Tue, 4 May 2021 Source: bloomberg.com

Oil climbed toward $66 a barrel on optimism that the resumption of economic activity in the U.S. and Europe will underpin demand.

West Texas Intermediate futures gained 1.8%, reaching their highest since mid-March, while gasoline futures rose as much as 2.8%.

The European Union plans to ease curbs for vaccinated travelers this summer, while states around the New York region are set to relax capacity restrictions. That’s offsetting concerns about weaker oil consumption in parts of Asia, including key importer India, where COVID-19 remains rampant.

Oil has been climbing in recent weeks -- amid a broad advance across commodity markets -- as investors bet that the rollout of vaccines will permit a return to pre-pandemic conditions.

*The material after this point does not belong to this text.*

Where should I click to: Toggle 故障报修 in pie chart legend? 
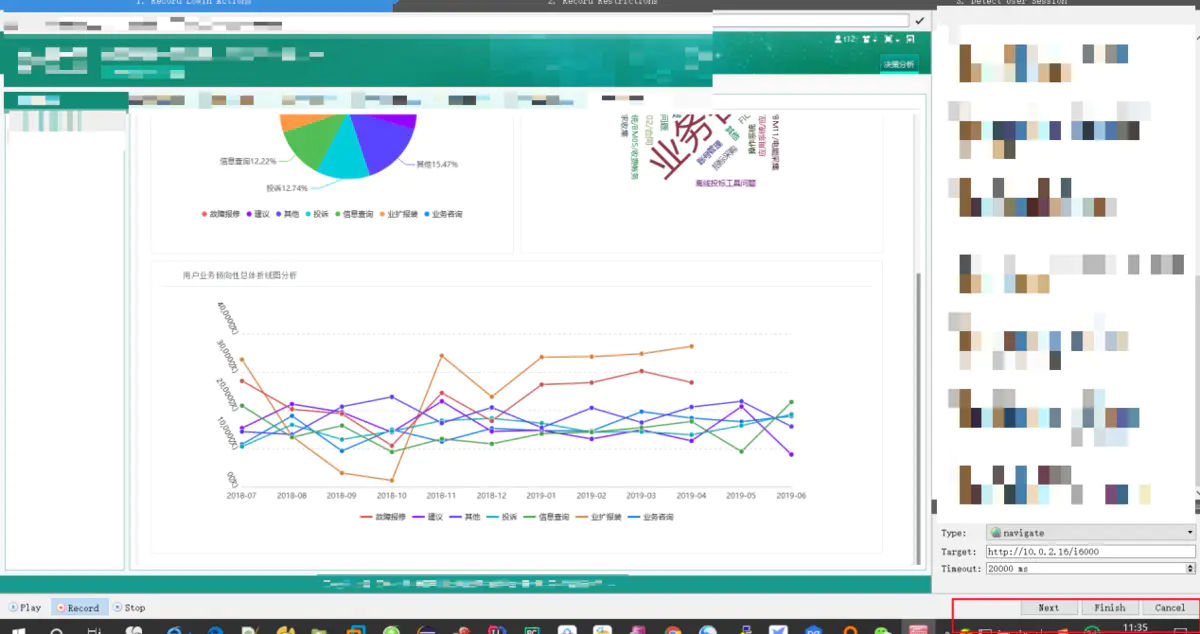coord(223,214)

Reflecting that rebound, U.S. Federal Reserve Chair Jerome Powell said on Monday that America’s economic recovery is “making real progress,” although he cautioned that the gains have been uneven.

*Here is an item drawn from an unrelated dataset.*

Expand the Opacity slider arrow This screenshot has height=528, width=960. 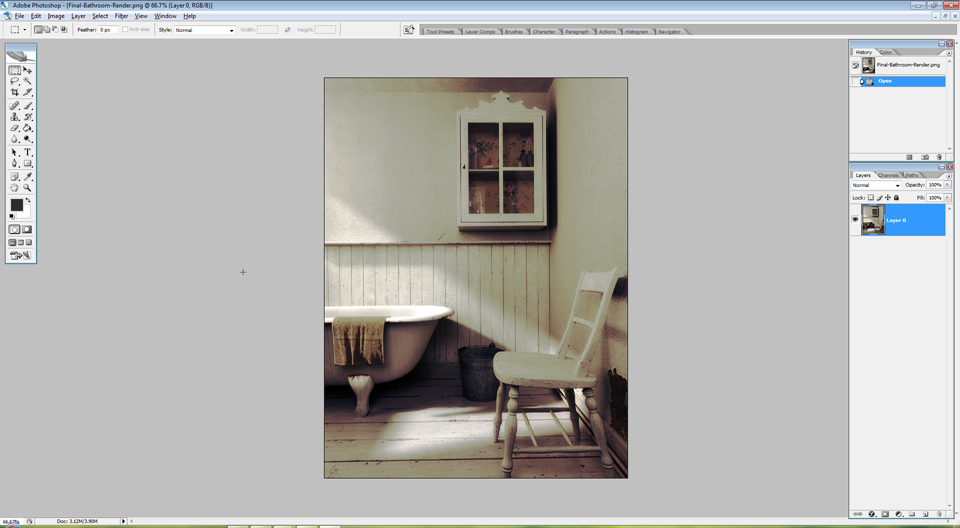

“Europe is about to join the U.S. in approaching some semblance of normality this summer, and this has overshadowed the Covid-19 crisis in India,” said Kevin Solomon, an energy economics analyst at brokerage StoneX Group. “The reopening theme is gaining momentum.”

Crude’s gains on Tuesday were outpaced by those in petroleum products, most notably gasoline. In the U.S., profits to produce the fuel were at the highest since April 2020 as optimism grows that a reopening of the economy will boost demand for the fuel.

There are already signs in several countries that drivers are getting back in their cars, and retail prices in the U.S. are already at the highest since October 2018.

Still, not everywhere is positive. Among the signs of weaker energy demand in India, oil shipments loaded for the nation’s public-sector refiners hit a seven-month low in April, according to analytics firm Vortexa.

That slowdown marked “one of the first repercussions” of the new COVID-19 wave, it wrote in a report.